Uma adolescente de 17 anos foi vítima de tortura, mantida em cárcere privado e teve os dedos de ambas as mãos decepados em Porto Alegre, em um crime de facção. Segundo a Polícia Civil do Rio Grande do Sul (PCRS), o ataque foi motivado por uma postagem da jovem nas redes sociais exibindo sinais de uma facção rival.

Policiais civis cumprem mandados de prisão temporária contra integrantes de facção suspeitos de torturar adolescente em Porto Alegre. Foto: Divulgação/PCRS.
Policiais civis cumprem mandados de prisão temporária contra integrantes de facção suspeitos de torturar adolescente em Porto Alegre. Foto: Divulgação/PCRS.

Uma adolescente de 17 anos foi vítima de tortura, mantida em cárcere privado e teve os dedos de ambas as mãos decepados em Porto Alegre.
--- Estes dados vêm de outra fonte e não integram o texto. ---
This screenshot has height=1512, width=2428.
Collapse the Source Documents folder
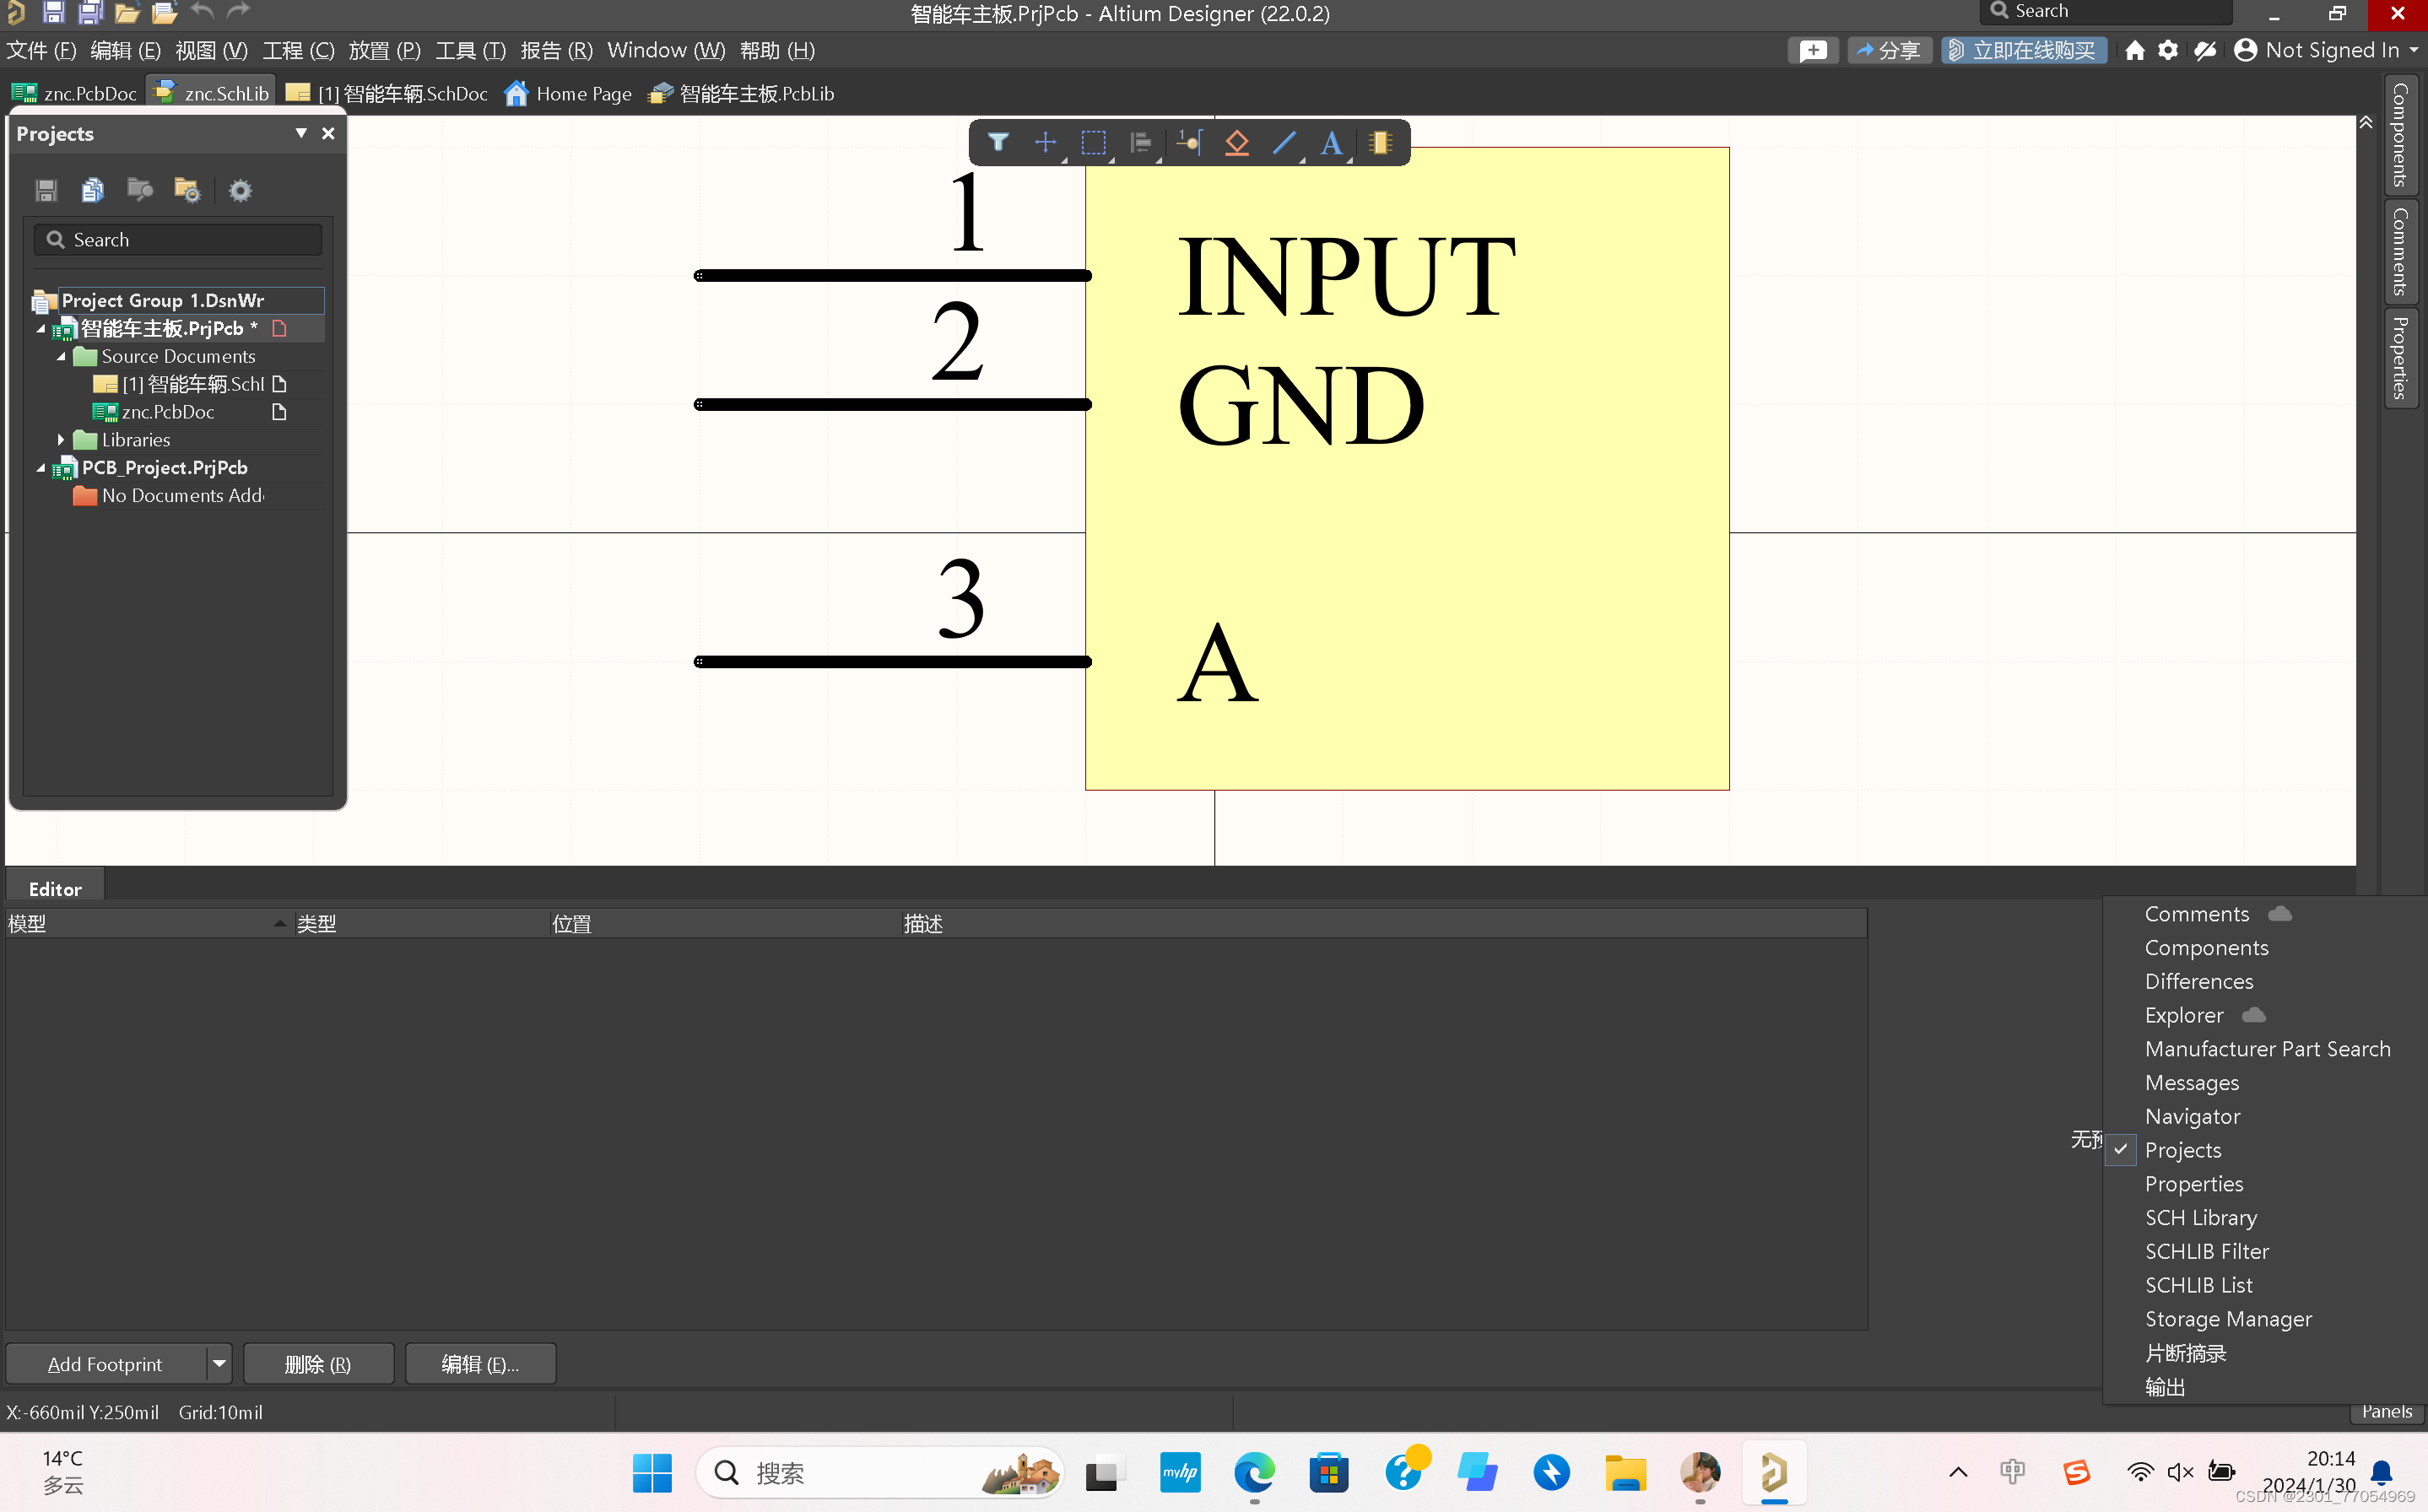pyautogui.click(x=61, y=356)
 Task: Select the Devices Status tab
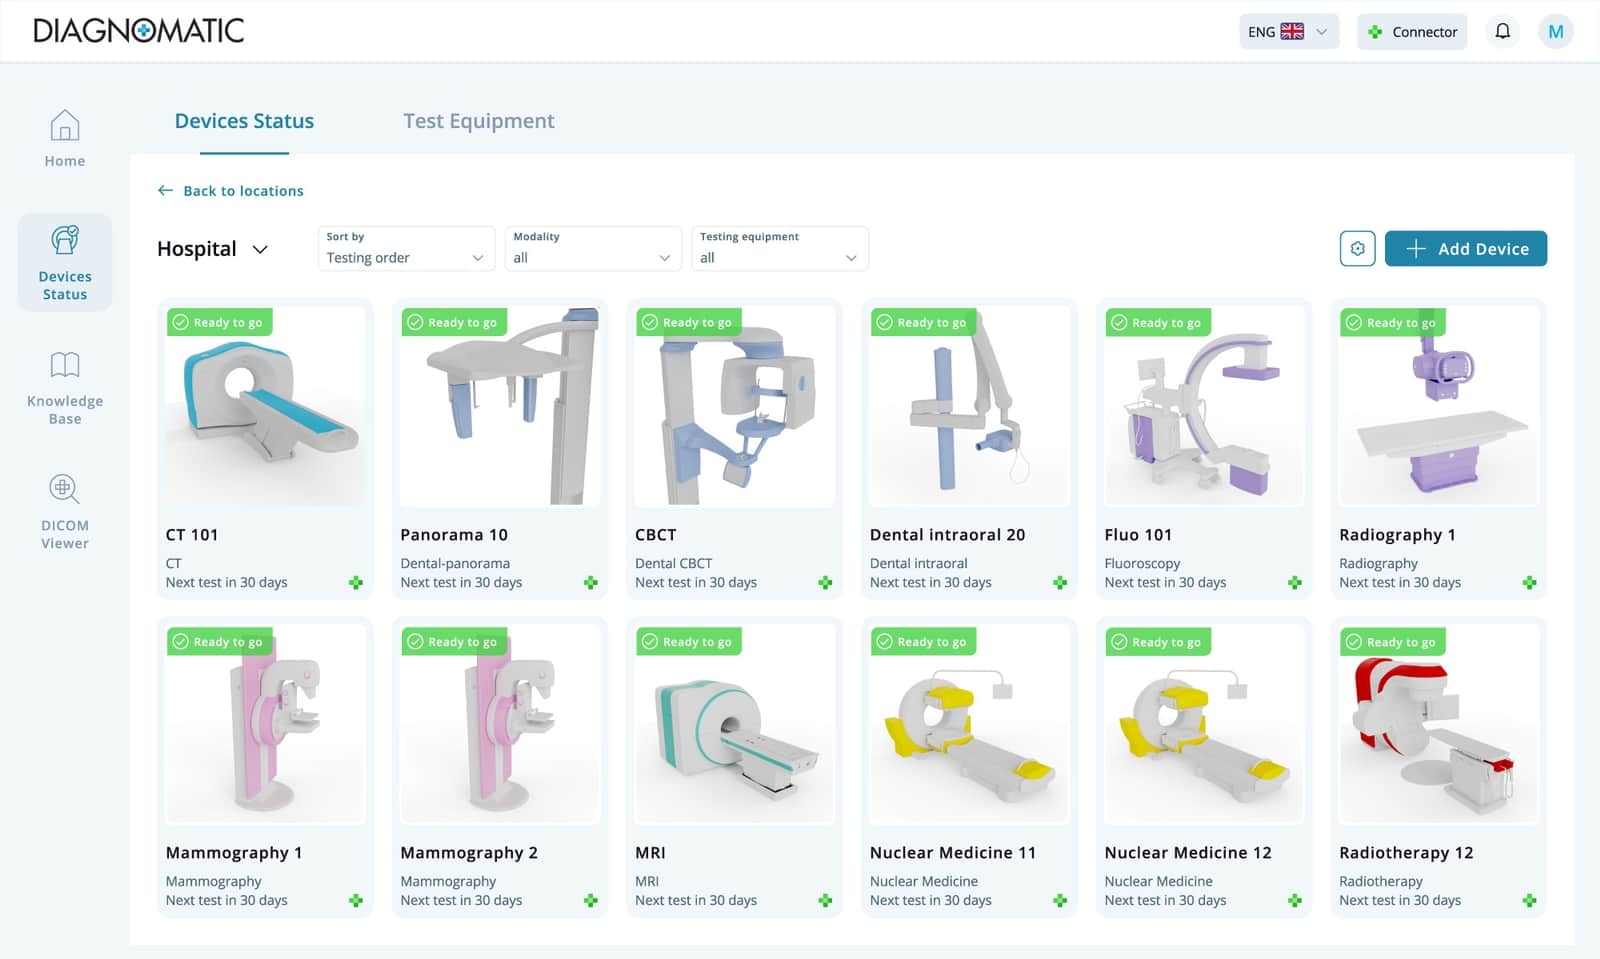pyautogui.click(x=244, y=120)
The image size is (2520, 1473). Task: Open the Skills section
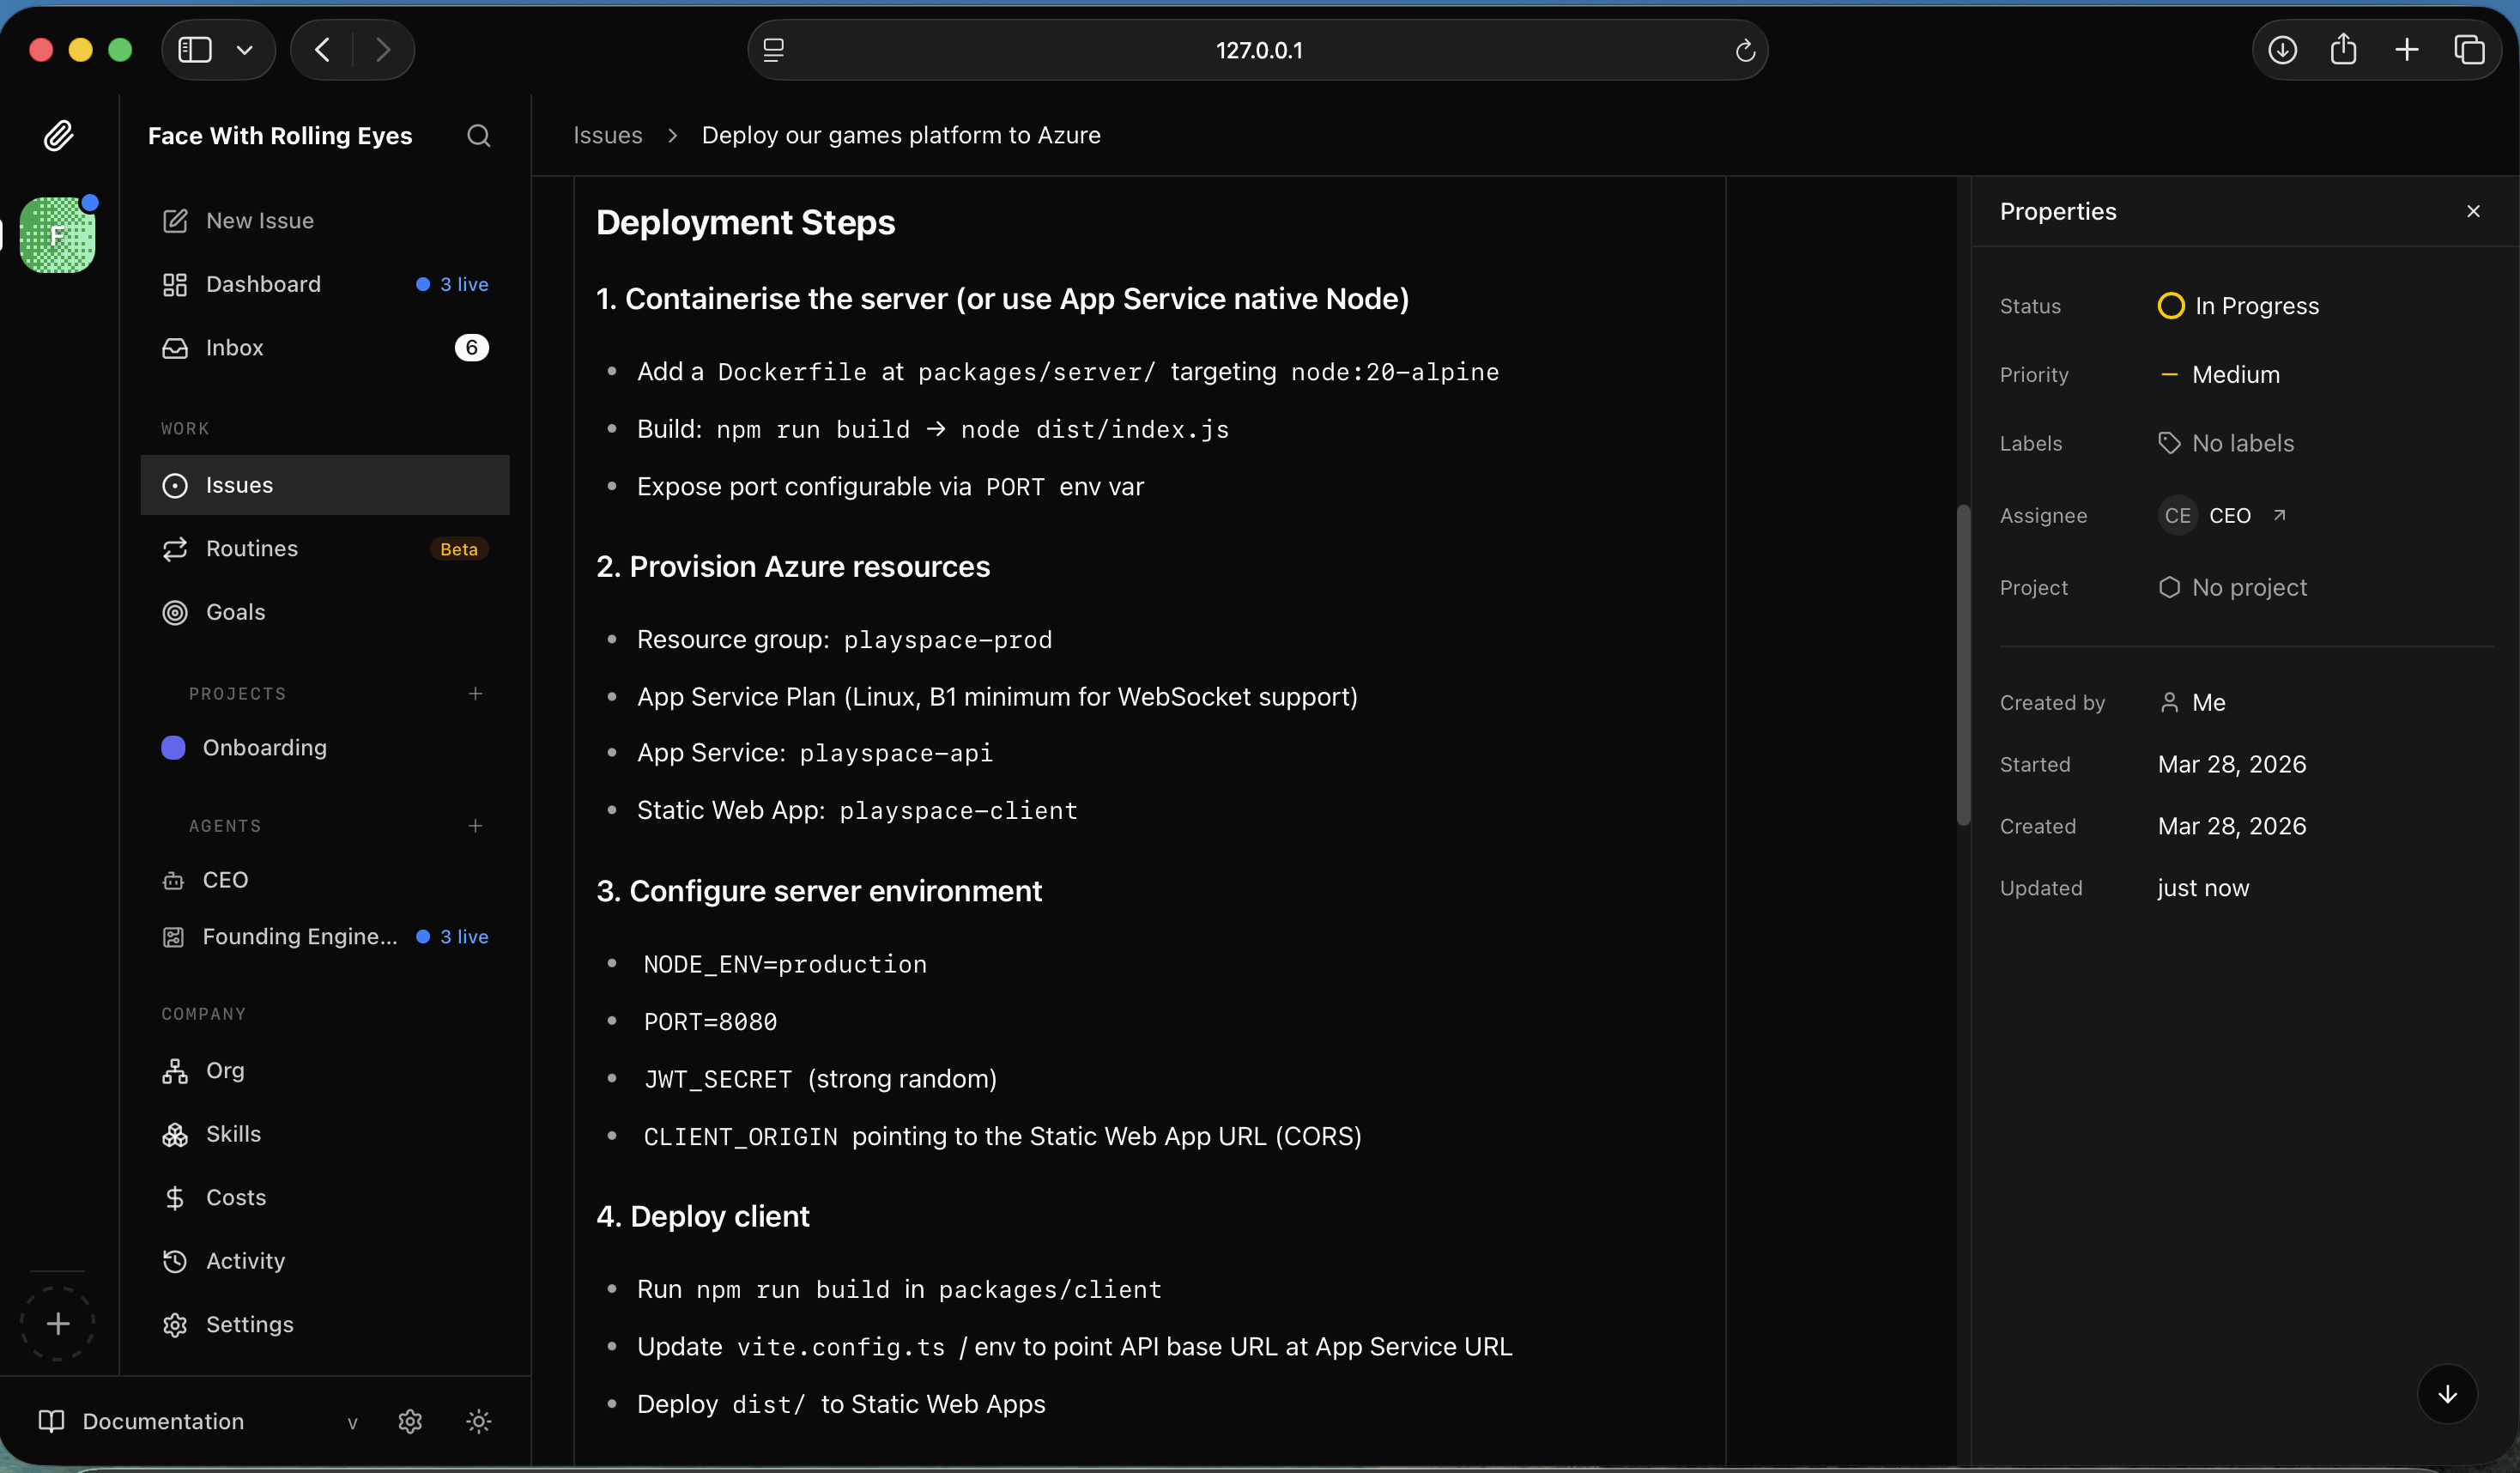click(234, 1134)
Segundo a Polícia Civil do Rio Grande do Sul (PCRS), o ataque foi motivado por uma postagem da jovem nas redes sociais exibindo sinais de uma facção rival.

O crime ocorreu em 5 de janeiro, quando a adolescente foi sequestrada em via pública e levada para um local fechado. Durante o período de cárcere, sofreu agressões físicas severas, mutilações e arrancamento de cabelos.

A delegada Sabrina Doris Teixeira, titular da 2ª Delegacia de Polícia de Proteção à Criança e ao Adolescente (DPCA), afirmou que os ferimentos e a mutilação serviram como punição simbólica da facção.

Prisões e operação contra crime de facção

Na manhã desta quinta-feira (19), a PCRS cumpriu sete mandados de busca e apreensão e quatro mandados de prisão temporária na zona leste de Porto Alegre. Entre os quatro suspeitos, um foi preso em flagrante e três em prisão temporária.

O investigado detido em flagrante, além de tortura, foi indiciado por tráfico de drogas. Um dos outros suspeitos possuía condenação definitiva por receptação. Durante a operação, chamada Operação Vox, foram apreendidos drogas e aparelhos celulares, além da mobilização de 50 policiais civis e 20 viaturas, com apoio da 2ª DPCA, Divisão da Criança e Adolescente (Deca), Departamento de Proteção a Grupos Vulneráveis (DPGV) e Departamento de Polícia Metropolitana.

De acordo com a polícia, o crime de facção ainda está sendo investigado, mas há indícios de que a motivação esteja relacionada à publicação de símbolos de facções rivais nas redes sociais. A delegada reforçou que casos como esse mostram o impacto das ações de facções sobre adolescentes e a necessidade de proteção de jovens em áreas de risco.

“A motivação parece ligada à postagem da adolescente, que teria feito sinais de facção rival. Esse tipo de crime serve como exemplo de punição dentro dessas organizações criminosas”, explicou a titular da DPCA.